WORK REQUEST - Each entry is to be reproduced verbatim, and images are to be omitted.

-----

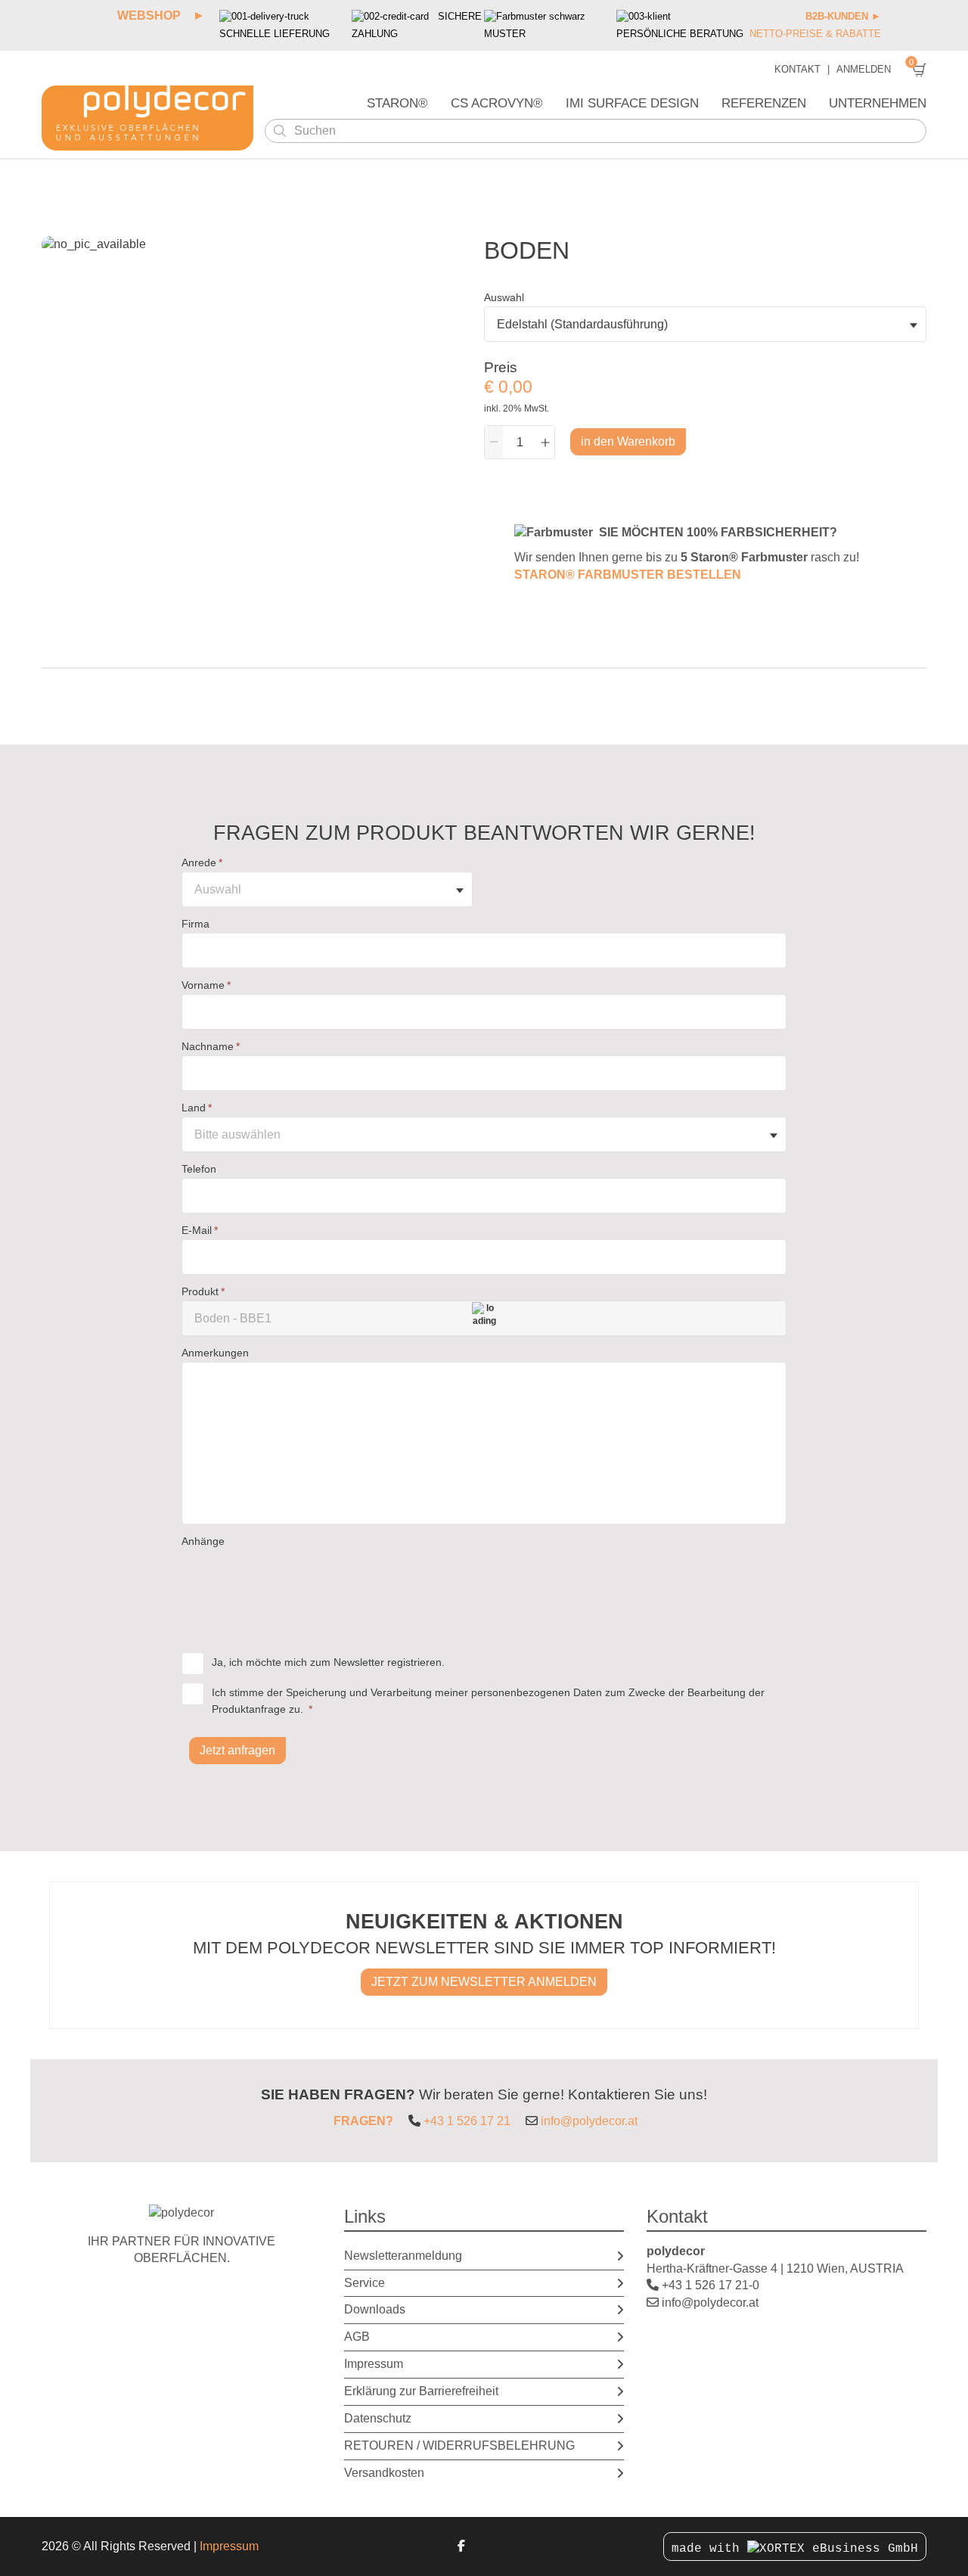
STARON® (397, 102)
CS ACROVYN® (497, 102)
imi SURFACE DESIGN (632, 102)
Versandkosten (384, 2472)
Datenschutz (377, 2418)
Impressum (373, 2363)
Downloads (374, 2309)
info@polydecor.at (589, 2121)
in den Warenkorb (628, 441)
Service (364, 2282)
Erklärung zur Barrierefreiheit (421, 2391)
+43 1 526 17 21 (467, 2121)
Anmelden (863, 69)
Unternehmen (877, 102)
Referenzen (763, 102)
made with (709, 2549)
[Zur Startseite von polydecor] (147, 118)
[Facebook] (461, 2546)
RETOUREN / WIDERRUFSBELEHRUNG (459, 2445)
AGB (357, 2336)
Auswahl (504, 297)
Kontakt (797, 69)
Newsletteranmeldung (403, 2255)
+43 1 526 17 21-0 (710, 2285)
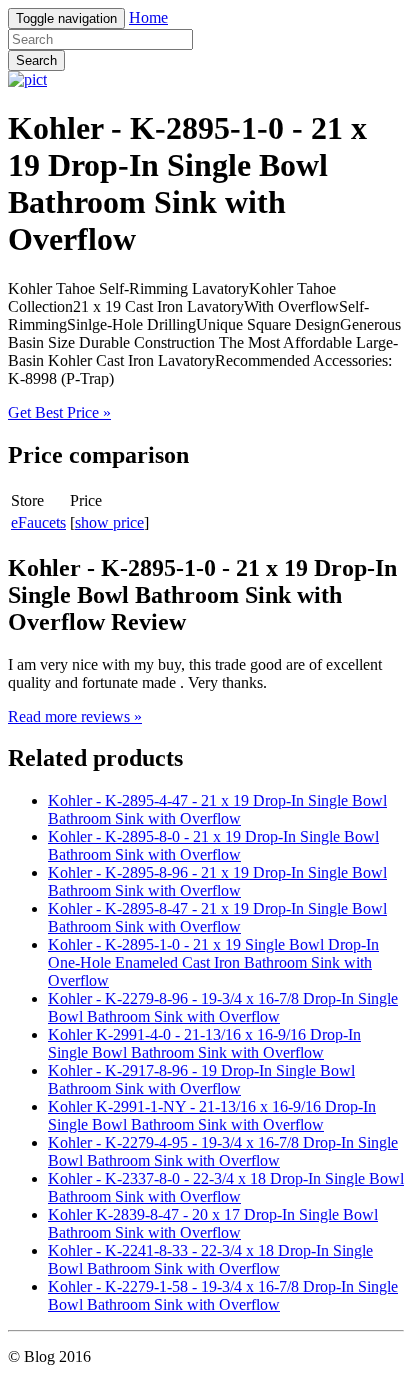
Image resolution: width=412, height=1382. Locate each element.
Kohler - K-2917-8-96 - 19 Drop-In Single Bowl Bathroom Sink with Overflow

-----

SOLVED PROBLEM -
STARON® (397, 102)
CS ACROVYN® (497, 102)
imi SURFACE DESIGN (632, 102)
Versandkosten (384, 2472)
Datenschutz (377, 2418)
Impressum (373, 2363)
Downloads (374, 2309)
info@polydecor.at (589, 2121)
in den Warenkorb (628, 441)
Service (364, 2282)
Erklärung zur Barrierefreiheit (421, 2391)
+43 1 526 17 21 (467, 2121)
Anmelden (863, 69)
Unternehmen (877, 102)
Referenzen (763, 102)
made with (709, 2549)
[Zur Startseite von polydecor] (147, 118)
[Facebook] (461, 2546)
RETOUREN / WIDERRUFSBELEHRUNG (459, 2445)
AGB (357, 2336)
Auswahl (504, 297)
Kontakt (797, 69)
Newsletteranmeldung (403, 2255)
+43 1 526 17 21-0 (710, 2285)
Image resolution: width=412, height=1382. Locate each element.
Kohler - K-2917-8-96 - 19 Drop-In Single Bowl Bathroom Sink with Overflow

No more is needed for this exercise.